Many people often talk about how much easier their life would be with an assistant without realizing how accessible they are. Virtual assistants are growingly popular because they can help you with just about anything you need, and don’t cost nearly as much as a full-time live assistant. Need someone to organize files, book a flight or hotel, follow up on calls, fill out paperwork, transcribe files, or even order food? Virtual assistant services and freelance assistants can do just about anything that doesn’t require their physical presence.

For basic tasks, you can even outsource to a low-cost ($4-$15 per hour) foreign virtual assistant service based in India, Thailand, or Australia. For more advanced tasks or those where native English skills are important, you can just as easily hire an American assistant for $10-$25 per hour.

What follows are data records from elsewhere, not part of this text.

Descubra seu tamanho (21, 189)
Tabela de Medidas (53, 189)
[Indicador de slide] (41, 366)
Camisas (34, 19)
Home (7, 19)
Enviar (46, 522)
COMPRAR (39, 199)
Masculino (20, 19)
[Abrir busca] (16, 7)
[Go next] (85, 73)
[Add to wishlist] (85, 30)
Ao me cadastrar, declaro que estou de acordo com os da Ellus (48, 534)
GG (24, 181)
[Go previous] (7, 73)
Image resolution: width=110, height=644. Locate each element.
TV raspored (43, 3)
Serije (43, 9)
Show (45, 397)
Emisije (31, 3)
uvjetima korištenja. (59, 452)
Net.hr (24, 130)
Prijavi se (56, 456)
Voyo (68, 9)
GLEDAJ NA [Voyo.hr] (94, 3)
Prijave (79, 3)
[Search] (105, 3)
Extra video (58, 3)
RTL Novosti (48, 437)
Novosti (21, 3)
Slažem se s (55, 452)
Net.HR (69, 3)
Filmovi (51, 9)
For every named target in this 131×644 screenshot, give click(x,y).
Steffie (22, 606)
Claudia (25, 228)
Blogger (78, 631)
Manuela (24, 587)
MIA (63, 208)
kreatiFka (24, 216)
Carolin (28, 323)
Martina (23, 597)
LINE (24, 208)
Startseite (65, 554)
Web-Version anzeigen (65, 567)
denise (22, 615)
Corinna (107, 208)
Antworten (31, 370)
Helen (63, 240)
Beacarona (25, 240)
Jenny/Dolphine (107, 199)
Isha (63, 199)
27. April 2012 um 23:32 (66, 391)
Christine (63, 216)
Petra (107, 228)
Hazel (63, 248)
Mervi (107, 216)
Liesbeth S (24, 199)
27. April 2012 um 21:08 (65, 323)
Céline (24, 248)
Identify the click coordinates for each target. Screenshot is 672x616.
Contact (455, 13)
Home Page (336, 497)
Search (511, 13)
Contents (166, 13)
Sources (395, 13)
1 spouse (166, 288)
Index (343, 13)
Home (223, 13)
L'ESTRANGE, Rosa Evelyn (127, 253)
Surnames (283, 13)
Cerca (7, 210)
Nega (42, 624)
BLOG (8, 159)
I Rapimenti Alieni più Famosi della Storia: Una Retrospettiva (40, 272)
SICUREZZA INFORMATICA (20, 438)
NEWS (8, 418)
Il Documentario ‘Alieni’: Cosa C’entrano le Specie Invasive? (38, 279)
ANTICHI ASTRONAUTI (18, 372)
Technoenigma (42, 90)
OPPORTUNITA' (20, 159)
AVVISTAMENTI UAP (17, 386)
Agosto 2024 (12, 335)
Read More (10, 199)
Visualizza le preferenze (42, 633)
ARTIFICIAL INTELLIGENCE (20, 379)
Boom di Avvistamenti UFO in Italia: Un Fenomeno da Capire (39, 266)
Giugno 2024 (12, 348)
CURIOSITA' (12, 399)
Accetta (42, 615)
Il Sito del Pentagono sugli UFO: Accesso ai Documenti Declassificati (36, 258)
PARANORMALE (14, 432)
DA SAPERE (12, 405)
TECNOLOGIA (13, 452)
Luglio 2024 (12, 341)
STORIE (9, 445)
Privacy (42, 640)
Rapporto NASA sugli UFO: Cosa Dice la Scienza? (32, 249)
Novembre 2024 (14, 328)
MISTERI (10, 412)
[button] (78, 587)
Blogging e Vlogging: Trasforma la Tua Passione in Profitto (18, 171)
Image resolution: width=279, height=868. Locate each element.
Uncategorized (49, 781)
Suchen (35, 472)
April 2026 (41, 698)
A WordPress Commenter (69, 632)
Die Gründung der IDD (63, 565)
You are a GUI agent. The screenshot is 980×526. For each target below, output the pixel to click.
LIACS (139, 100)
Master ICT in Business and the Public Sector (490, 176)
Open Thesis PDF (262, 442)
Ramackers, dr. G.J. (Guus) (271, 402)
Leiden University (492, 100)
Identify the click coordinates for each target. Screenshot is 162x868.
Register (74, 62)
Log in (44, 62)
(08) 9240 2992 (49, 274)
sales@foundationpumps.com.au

The two keys to outsourcing the right way are a) doing the math to make sure this helps you make money rather than spend it because it frees up your time and b) making sure to be very specific about your needs and requirements to ensure that the project is handled properly, on budget, and on time. Don’t make excuses though: There are only so many hours in the day, so don’t spend your hours doing tedious tasks that don’t help your business grow.

Split Your Day Into Three For Smarter Appointment Scheduling

You sit down to finish that report and – “A Mr. James is here to see you.” You get off of lunch ready to tackle a big project and – There are 28 unread messages in your inbox. How can we function when we’re dealing with everything all at once? Well, one of the best ways to get more done is to quit multitasking. So how should you manage your day?

Split Your Day into Three

Divide your workload into three types: hard work, client time, and light work. Obviously not all work is created equal, so by focusing on each of the three individually, you can get the most out of each one and get through each part of your day quicker.

Hard Work

This is the longest, hardest, and often most important work that you have to handle. Tough project? A report or presentation that’s going to take a lot of time? The best way to get a handle on the hardest or most time-consuming parts of your job is to get them out of your way as soon as possible instead of having the stress, worry, and overwhelming thoughts leaking over into the rest of your day.

At the beginning of your day, you are as sharp as you’ll be all day, don’t have a ton of stuff on your mind that compiled over the course of the day, and (hopefully) aren’t yet being constantly distracted. Use this time as your most effective work time and use it to focus on the tough, overwhelming, or very important tasks – the ones you don’t want to do or would rather put off. And turn off the phone and email alerts while you’re working!

Client Time

This is your appointment block. Outside of emergencies or extraordinary circumstances, allow clients to schedule appointments only during this time. Depending on how many appointments you make, this can take up half your day or just a couple of hours. It’s best to have client time after your hard work time, unless your time with clients is your hard work or you have to see clients first thing in the morning.

This can be a tough one because clients will often have time constraints, or if you’ve put client time on your calendar well in advance, they may have to wait a bit longer than usual. But its important to remember that the goal of this is to serve your clients better by focusing more on them and not being overwhelmed by a plethora of different thoughts, tasks, and issues.

Light Work

Leave the stuff that doesn’t require a ton of willpower for the end of your day. Paperwork, follow up calls, re-ordering, tackling email overload, etc. are usually not tasks that require immediate attention and aren’t difficult or stressful, so you shouldn’t have a procrastination problem as you would with larger tasks.